__Task requirements__
[a] The workshop announcement lists basic statistical concepts that attendees should already know. Name each of them.
[b] According to the workshop announcement, which doors of Dwinelle will be open after 5:30pm?
[c] Continue the workshop announcement from its last line.

__Text section__

= = = = =

# Workshops on regression at the LSA 2009 Summer Institute

In case there is interest, we will hold two statistical tutorials on logistic regression and mixed models during the LSA 2009 Summer Institute at Berkeley, CA. Please read about the workshops below and, if you’re interested, follow the registration links. There is limited space capacity, so please only register if you indeed plan to come. That being said, spread the word.

The meetings will be held in Dwinelle 370. Note that only the front doors of Dwinelle will be open after 5:30pm.

## Introduction to Logistic Regression in R (with case studies on the phonological organization of mental lexicon)

Slides – Part 1

T. Florian Jaeger (Brain and Cognitive Sciences, Computer Science, University of Rochester)
Peter Graff (Linguistics, MIT)
Prerequisites: Familiarity with basic concepts of statistics (probabilities; statistical inference; significance testing); and at least very basic understanding of linear regression (e.g. because you read the Ch. 6.1-6.2 of Baayen, 2008 or another introduction chapter to regression). We will assume very little background. If you not sure whether it makes sense for you to attend, please contact Peter Graff at graff@mit.edu.

Where: Dwinelle 370

When: Wednesday, 7/8/09, 7-9pm (with break)

= = = = =

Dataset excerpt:
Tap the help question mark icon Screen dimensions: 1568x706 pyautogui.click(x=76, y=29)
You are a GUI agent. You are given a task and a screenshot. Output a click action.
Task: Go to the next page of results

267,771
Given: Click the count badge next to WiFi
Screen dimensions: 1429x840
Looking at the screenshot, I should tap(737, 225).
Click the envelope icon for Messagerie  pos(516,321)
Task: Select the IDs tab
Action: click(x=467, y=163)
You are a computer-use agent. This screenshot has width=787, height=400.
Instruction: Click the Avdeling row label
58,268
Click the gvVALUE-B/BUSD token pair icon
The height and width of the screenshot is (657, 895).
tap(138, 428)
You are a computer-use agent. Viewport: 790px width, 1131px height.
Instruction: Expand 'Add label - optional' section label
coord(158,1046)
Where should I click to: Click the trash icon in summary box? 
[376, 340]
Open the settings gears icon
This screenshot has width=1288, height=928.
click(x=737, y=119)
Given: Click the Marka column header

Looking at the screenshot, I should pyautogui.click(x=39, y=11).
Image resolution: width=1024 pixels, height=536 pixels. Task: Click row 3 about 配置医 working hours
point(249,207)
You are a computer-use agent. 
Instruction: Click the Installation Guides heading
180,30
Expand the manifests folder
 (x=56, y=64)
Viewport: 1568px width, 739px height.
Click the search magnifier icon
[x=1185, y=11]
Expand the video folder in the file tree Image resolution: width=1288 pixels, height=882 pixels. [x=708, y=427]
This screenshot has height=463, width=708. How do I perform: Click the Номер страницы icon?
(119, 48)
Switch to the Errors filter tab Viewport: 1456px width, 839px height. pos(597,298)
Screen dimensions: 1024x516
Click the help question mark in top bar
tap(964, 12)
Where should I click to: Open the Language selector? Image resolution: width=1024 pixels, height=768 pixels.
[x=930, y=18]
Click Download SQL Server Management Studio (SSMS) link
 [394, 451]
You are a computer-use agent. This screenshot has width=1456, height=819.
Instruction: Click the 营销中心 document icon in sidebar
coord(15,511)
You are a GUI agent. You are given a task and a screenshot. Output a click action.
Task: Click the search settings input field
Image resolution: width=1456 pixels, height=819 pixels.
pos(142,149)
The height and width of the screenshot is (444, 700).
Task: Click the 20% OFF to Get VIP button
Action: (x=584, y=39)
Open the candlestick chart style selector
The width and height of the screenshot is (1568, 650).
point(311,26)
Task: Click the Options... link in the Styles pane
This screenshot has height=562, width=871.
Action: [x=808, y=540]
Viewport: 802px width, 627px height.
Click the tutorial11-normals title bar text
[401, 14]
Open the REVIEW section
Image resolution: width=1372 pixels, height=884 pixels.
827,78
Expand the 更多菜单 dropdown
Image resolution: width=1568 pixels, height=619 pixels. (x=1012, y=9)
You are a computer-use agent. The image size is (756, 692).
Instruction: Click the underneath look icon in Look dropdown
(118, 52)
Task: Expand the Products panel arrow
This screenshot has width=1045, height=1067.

= = = = =

__Task-by-task answers__
[a] Probabilities, statistical inference, and significance testing.

[b] Only the front doors of Dwinelle will be open after 5:30pm.

[c]
Goal: Maximum likelihood fitted logistic regression provide a statistical framework for theory-driven investigation of multiple effects on a binary outcome (such as whether a subject answers a question correctly; whether a speaker chooses a passive or an active realization of a transitive event; or whether a theoretically possible phonological word exists in the actual lexicon of a given language). If handled appropriately, logistic regression can simultaneously assess the partial effects of multiple input variable (aka independent variables, predictors) onto this outcome. Model comparison between different logistic regression models provides a systematic way to compare hypotheses (theories) given their data coverage and given the theories’ complexity (cf. Occam’s razor). Logistic regression also provides ways to compare effect sizes to assess the relative contributions of multiple effects on the overall data pattern.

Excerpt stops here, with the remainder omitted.